In 1946, delegates from 25 countries met in London to create a new organization ‘to facilitate the international coordination and unification of industrial standards’. It came to be known as ISO (derived from the Greek word isos, meaning equal), or the International Organization for Standards in English. It has 164 global network of national standard bodies across the world. It is a not-for-profit that has made more than 22,500 International standards that address global challenges.
According to their website, ISO standards help
Make products compatible, so they fit and work well with each other
Identify safety issues of products and services
Share good ideas and solutions, technological know-how and best management practices
They have identified standards for the size of paper, measurement, credit cards, information systems, food safety, transportation, the environment and so much more. The standards help industries to stop reinventing the wheel, thereby reducing costs and become competitive globally. They also address climate change and sustainability through best practices at a company level.
The 14000 standard
In 1996, ISO developed the 14000 standard for companies and organizations looking to manage their environmental responsibilities to reduce waste and efficiently use resources. Other environmental issues such as air and water pollution, soil contamination, sewage and other operational factors are also addressed to encourage suppliers to be more compliant.

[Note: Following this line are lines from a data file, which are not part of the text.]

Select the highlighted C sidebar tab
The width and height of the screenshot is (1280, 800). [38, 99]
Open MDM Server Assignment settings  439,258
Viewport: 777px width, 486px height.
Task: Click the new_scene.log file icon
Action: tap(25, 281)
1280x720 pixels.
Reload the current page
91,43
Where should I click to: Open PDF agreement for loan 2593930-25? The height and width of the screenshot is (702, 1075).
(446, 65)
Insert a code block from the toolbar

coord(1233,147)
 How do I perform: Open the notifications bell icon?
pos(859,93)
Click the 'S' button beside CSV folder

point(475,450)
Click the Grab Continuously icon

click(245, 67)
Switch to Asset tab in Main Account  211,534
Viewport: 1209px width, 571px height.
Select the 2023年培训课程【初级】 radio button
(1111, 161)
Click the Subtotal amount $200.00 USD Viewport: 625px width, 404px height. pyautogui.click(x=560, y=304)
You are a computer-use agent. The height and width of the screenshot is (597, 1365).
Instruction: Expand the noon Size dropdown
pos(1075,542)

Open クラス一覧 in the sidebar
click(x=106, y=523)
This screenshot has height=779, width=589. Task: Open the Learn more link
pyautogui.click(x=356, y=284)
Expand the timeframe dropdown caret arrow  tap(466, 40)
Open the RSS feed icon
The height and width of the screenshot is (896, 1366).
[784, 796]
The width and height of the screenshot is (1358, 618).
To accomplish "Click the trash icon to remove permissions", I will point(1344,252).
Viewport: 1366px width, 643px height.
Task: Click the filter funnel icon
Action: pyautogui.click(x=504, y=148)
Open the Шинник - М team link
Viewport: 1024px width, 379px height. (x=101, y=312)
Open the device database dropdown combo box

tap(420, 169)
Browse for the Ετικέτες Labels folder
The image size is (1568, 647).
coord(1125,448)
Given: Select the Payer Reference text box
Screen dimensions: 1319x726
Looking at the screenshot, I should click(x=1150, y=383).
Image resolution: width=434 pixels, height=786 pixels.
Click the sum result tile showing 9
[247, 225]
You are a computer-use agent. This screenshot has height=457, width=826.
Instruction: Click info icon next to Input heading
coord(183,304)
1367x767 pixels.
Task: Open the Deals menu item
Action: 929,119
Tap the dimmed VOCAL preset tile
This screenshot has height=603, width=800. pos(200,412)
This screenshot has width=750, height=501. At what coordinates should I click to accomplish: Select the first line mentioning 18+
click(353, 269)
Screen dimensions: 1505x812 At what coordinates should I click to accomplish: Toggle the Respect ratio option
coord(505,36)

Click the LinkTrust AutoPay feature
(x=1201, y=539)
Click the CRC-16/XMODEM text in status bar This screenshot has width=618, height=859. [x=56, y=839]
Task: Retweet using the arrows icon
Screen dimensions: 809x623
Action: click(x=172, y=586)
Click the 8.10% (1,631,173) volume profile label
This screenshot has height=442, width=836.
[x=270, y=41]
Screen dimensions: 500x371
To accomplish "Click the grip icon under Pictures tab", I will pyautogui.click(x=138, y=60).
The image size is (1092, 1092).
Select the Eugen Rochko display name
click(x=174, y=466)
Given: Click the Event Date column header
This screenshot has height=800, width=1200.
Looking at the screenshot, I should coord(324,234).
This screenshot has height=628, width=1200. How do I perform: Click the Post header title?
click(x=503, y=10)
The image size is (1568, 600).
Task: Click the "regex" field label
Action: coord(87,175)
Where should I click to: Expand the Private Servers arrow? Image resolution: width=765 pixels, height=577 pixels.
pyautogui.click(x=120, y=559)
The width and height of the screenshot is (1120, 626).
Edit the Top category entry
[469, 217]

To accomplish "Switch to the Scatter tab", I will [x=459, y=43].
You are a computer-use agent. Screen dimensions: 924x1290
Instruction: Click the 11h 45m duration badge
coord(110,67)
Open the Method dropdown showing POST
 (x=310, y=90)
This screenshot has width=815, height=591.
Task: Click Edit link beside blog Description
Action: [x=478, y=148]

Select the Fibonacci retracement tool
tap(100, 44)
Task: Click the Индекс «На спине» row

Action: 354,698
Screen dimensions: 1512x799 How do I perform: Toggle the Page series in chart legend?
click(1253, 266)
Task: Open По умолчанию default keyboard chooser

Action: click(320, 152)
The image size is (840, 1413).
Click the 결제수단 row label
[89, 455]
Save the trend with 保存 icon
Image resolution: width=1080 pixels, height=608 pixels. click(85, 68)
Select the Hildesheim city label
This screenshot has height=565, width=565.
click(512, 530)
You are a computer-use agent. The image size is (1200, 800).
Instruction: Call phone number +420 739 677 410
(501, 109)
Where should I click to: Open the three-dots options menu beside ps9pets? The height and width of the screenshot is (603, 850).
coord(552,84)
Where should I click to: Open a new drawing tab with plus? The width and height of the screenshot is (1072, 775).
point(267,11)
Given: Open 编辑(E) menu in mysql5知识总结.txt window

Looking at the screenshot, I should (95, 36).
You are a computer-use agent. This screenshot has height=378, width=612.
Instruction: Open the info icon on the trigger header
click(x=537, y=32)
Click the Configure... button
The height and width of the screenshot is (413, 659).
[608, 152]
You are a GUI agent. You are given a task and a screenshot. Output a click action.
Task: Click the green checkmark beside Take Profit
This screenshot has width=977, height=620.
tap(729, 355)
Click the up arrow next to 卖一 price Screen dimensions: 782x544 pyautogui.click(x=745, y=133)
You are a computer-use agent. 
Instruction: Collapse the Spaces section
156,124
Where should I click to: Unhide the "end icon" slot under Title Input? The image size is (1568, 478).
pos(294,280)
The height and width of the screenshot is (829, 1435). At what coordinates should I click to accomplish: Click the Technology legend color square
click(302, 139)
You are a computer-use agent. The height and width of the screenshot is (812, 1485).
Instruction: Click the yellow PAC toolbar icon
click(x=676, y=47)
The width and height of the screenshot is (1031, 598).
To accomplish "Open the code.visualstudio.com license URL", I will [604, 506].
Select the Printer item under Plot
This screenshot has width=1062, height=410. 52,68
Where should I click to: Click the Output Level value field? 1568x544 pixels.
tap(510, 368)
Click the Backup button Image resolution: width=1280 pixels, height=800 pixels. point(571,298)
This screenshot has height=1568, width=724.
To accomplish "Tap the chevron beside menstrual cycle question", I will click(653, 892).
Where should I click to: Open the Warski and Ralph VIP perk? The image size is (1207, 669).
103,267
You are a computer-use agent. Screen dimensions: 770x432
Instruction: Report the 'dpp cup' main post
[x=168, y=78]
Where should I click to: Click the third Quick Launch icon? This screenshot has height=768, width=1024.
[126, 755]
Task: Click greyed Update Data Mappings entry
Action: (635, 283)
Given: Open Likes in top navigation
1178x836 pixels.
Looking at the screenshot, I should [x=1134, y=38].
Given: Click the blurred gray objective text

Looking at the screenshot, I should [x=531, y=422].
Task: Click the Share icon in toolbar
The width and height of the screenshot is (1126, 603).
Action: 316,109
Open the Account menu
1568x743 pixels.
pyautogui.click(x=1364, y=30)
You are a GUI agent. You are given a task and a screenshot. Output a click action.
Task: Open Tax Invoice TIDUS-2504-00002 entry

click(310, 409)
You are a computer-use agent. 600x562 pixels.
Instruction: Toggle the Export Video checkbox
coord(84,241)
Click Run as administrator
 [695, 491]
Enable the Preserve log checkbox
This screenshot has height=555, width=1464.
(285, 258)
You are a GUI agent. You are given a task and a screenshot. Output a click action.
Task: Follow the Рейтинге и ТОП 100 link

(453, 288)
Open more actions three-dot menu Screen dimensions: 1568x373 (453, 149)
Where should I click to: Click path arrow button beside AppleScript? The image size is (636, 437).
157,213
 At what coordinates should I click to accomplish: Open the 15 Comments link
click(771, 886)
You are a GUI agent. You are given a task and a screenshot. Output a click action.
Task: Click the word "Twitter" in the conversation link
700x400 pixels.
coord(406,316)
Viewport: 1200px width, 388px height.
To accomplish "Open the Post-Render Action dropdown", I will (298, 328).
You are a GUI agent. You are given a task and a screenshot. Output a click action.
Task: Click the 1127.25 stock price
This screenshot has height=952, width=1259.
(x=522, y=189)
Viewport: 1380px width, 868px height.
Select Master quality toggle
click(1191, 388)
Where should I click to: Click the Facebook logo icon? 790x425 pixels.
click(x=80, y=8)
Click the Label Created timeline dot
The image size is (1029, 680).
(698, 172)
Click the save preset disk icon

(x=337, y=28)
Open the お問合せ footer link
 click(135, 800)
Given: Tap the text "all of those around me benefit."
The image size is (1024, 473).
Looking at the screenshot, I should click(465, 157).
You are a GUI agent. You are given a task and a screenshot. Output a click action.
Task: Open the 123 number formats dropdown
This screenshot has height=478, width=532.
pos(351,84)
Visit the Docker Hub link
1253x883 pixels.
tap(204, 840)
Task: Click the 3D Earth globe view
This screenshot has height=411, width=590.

ISO 14001 specifically maps out a framework for measuring a company or organization's environmental impact. There are over 14,000 companies worldwide that have been certified to ISO 14001. Climate change and the environment has becomes a real critical issue and an imminent threat. ISO 14000 has garnered great interest from organizations and governments worldwide as they have come to realize that the past fragmented, reactionary approach has not generated any real impact. Many countries say they will favor ISO 14000 certified companies in procurement contracts.
The ISO 26000 standard
In November of 2010, ISO added another important standard: the ISO 26000 Social Responsibility standard. It provides guidance on how businesses and organizations can be socially responsible, ethical and transparent. This standard only provides guidance rather than requirements, so it cannot be certified. Representatives from governments, NGOs, industries, consumer groups and labor organizations from across the world came together to develop these guidelines.
The standard aligns with the UN Sustainability Development Goals, the UN declaration of human rights, and the International Labor Organization's labor practices. It helps organizations identify their impact on society, stakeholder expectations, be compliant with International laws and expectations, and prioritize sustainability issues.
Their holistic approach focuses on these seven core subjects of social responsibility:
Fair Operating Practices
Community involvement and development
ISO 26000 helps companies create a stronger, beneficial relationship with stakeholders, suppliers, investors, and the community. By promoting social responsibility in all aspects of manufacturing and selling, it fosters trust and authenticity to an organization.
Some other sustainable ISO standards:
ISO 20121- a practical tool for managing sustainable events
ISO 20400 - Sustainable procurement
ISO 37101- Sustainable cities and communities
ISO 13009- Tourism and related services
ISO 15392- Sustainability in buildings and civil engineering works
These ISO standards help bring clarity and uniformity to conversations and actions around sustainability best practices. The standards allow cost of business to be transparent and quantified, and holds organizations more accountable to their stakeholders. They help companies in developing countries get global access and facilitate fair trade while getting rid of redundancies and waste while looking out for the greater good of the planet.